## Work request
For this exercise, restate every line below word for word and drop the images.
Segment Start: Extracted material
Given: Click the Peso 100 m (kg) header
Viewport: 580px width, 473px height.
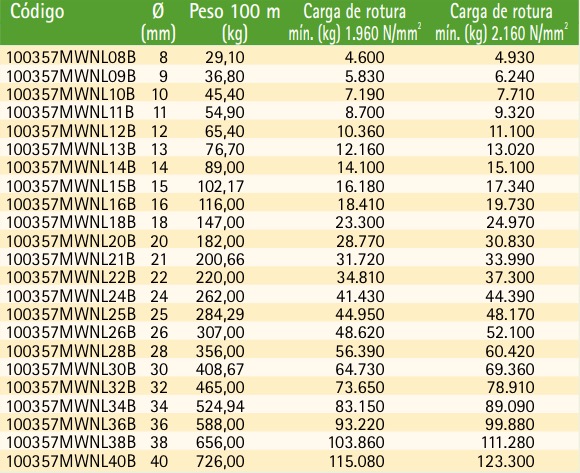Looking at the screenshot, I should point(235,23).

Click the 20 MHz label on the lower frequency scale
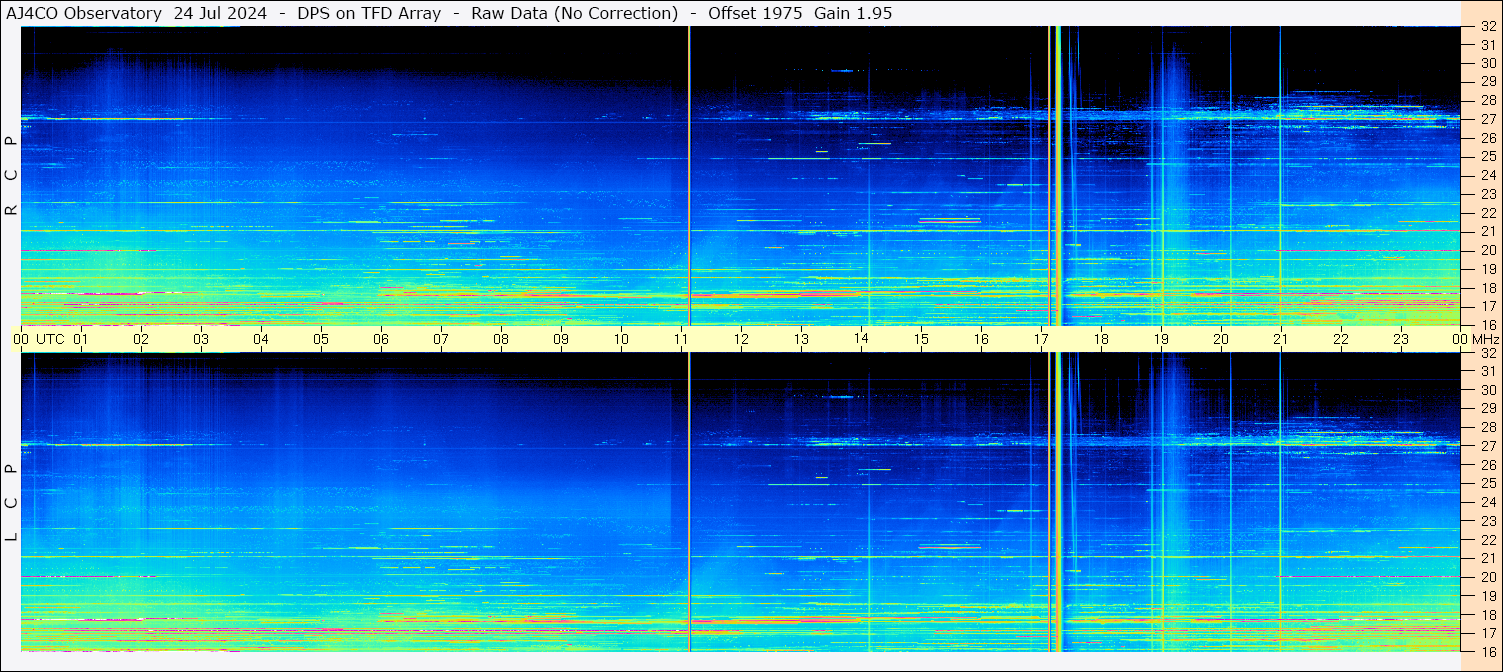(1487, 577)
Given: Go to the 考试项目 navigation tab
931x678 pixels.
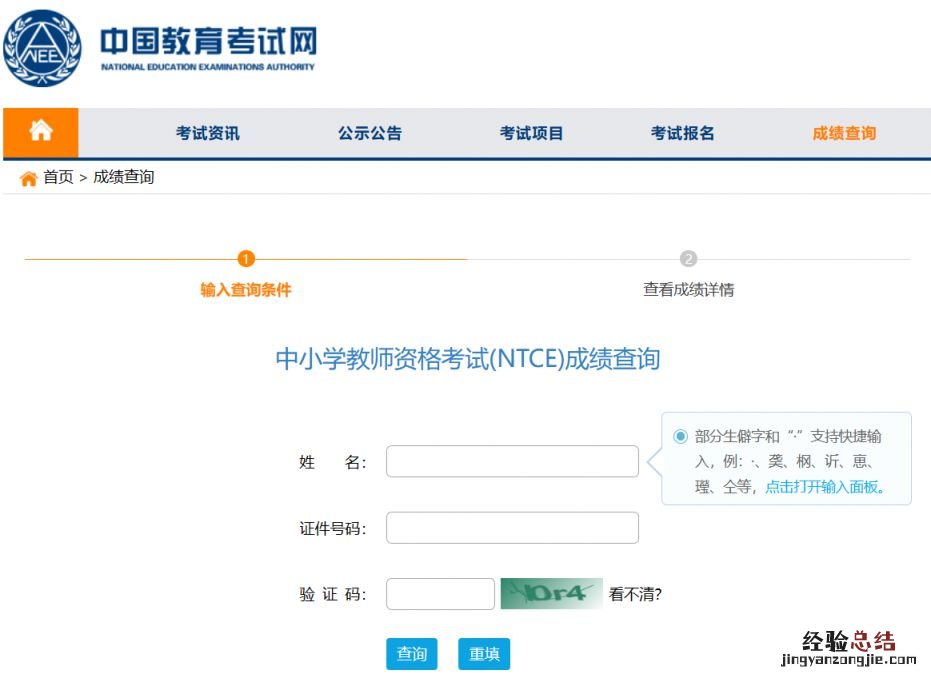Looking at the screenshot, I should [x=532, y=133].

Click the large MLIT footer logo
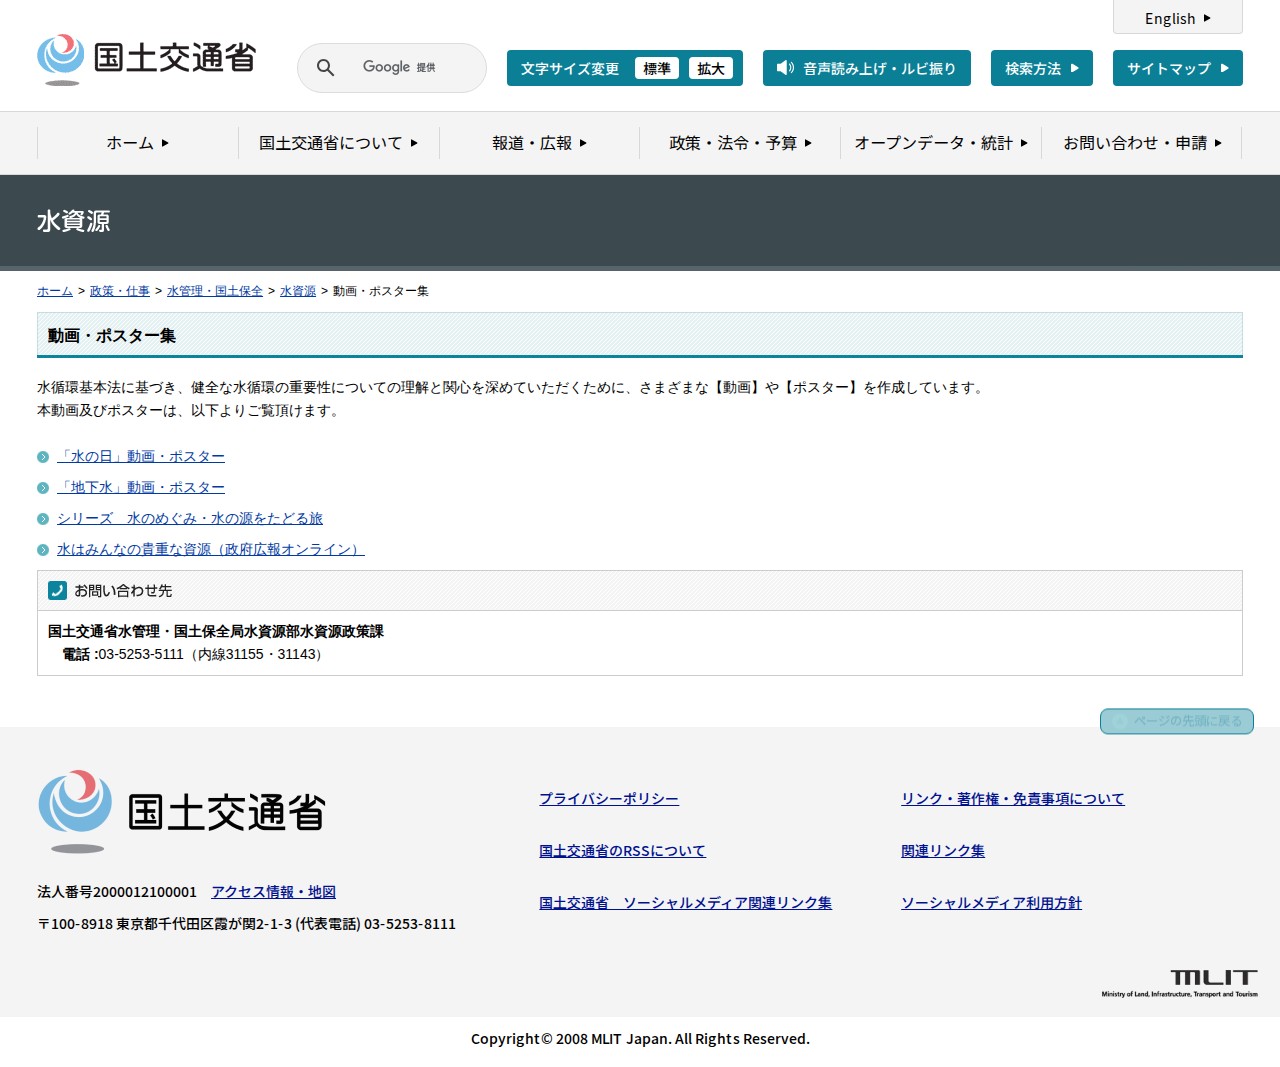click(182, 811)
Segment End: Extracted material
## Solution for this problem
Given: Click the Peso 100 m (kg) header
Viewport: 580px width, 473px height.
Looking at the screenshot, I should point(235,23).

Click the 20 MHz label on the lower frequency scale
(1487, 577)
Given: Go to the 考试项目 navigation tab
931x678 pixels.
Looking at the screenshot, I should [x=532, y=133].

Click the large MLIT footer logo
click(182, 811)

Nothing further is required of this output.